Sin embargo, hay otros elementos en común. En primer lugar, la mayoría de estos programas se aplican a un número limitado de casos debido a la escasa receptividad entre los presos yihadistas. En España, por ejemplo, solo 21 internos de 8 centros penitenciarios han aceptado incorporarse al programa, pese a que existen incentivos para fomentar la participación. Uno de ellos es la posibilidad de que, cuando hay una valoración favorable, se alcancen acuerdos de conformidad entre los detenidos pendientes de juicio y la acusación, representada en el caso español por la Fiscalía de la Audiencia Nacional y, ocasionalmente, por las asociaciones de víctimas del terrorismo.

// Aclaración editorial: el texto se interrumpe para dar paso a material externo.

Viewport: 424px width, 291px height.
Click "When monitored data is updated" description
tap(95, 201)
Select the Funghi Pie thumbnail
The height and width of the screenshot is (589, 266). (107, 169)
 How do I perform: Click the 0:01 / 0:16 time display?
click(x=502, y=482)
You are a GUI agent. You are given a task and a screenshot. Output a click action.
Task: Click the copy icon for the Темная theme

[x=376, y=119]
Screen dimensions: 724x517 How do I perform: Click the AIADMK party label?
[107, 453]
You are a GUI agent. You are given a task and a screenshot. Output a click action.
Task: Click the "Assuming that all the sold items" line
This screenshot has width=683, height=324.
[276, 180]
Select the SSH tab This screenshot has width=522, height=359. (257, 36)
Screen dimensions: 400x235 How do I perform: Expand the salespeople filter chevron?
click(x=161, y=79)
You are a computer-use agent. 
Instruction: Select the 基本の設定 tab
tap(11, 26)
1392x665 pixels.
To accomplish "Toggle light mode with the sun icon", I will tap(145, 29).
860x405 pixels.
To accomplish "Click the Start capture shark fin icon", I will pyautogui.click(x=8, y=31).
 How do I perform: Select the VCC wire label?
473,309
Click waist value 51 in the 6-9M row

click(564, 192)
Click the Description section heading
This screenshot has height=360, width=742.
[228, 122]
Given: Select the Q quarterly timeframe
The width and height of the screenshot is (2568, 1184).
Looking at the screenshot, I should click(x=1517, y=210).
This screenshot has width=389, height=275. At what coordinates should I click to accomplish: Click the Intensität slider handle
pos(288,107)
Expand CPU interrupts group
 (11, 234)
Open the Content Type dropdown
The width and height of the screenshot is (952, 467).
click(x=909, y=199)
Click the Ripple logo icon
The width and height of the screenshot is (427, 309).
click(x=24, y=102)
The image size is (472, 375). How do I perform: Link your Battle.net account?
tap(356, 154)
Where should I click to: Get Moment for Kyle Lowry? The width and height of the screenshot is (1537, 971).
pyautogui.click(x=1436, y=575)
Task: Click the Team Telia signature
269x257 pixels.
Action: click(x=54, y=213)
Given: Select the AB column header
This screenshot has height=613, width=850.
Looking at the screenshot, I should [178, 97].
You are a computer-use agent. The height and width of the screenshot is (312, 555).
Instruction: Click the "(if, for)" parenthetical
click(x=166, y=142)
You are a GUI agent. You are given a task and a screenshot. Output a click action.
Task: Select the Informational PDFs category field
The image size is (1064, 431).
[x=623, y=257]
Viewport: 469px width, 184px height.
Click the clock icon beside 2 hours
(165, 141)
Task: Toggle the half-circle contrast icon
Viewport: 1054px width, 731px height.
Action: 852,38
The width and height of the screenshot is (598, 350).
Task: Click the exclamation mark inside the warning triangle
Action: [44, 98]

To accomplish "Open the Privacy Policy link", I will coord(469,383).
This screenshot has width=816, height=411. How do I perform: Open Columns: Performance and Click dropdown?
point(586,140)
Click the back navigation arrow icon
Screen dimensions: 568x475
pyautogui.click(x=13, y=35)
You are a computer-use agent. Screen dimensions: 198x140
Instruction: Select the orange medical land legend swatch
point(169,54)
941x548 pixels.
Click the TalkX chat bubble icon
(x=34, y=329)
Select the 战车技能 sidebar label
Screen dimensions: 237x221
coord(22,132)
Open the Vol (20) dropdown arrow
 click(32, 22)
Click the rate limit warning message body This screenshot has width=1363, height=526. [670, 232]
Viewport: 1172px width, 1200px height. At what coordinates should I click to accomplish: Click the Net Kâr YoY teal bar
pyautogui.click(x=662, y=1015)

Pero la suscripción de un acuerdo de estas características, que comporta rebajas en la petición inicial de las penas, exige por parte del acusado la asunción de la culpabilidad y la responsabilidad penal que de ella se deriva, así como una declaración expresa de rechazo a la violencia y al terrorismo. Además, ninguno de estos planes ha sido propiamente evaluado hasta la fecha, no ya en su implementación práctica sino en sus resultados. Su reciente implantación, su confección a partir de programas orientados a otros tipos de delitos o la falta de una metodología de evaluación que de respuesta a interrogantes complejos (entre otros, cómo es posible probar la desradicalización de un individuo o cuánto tiempo ha de transcurrir hasta confirmar el desistimiento) han hecho difícil medir su eficacia por el momento.
Estas deficiencias reclaman un esfuerzo adicional de las autoridades competentes. En los próximos años, un elevado número de yihadistas detenidos en Europa occidental tras el estallido del conflicto en Siria será excarcelado. Reino Unido ha revelado que 80 presos de esa naturaleza recobrarán su libertad a finales de 2018, y en Francia otros 40 abandonarán sus centros penitenciarios en el próximo año y medio. En nuestro país, 25 de los 107 yihadistas condenados desde 2015 han recibido penas de prisión inferiores a los tres años y medio, con lo que el fin de su internamiento se ha producido ya o lo hará en el corto plazo. No es la primera vez que España tiene que afrontar la excarcelación de yihadistas, pero nunca antes había tenido que hacer frente a un problema de esta magnitud. A la vista de los datos, este reto ya no es abordable principalmente por la vía de la expulsión como ocurría hasta ahora, pues un tercio de los condenados tienen nacionalidad española. Su reintegración se presenta, pues, como una tarea difícil pero ineludible.
Baste recordar que 12 de los individuos detenidos en España a lo largo de los últimos años contaban con una trayectoria yihadista previa, más o menos dilatada, por la que habían sido recluidos en prisión antes de 2012. Tras su excarcelación, habían vuelto a implicarse en actividades yihadistas y algunos de ellos incluso articularon en España las redes más extensas y activas dedicadas al reclutamiento y envío de combatientes terroristas extranjeros hacia Siria e Irak.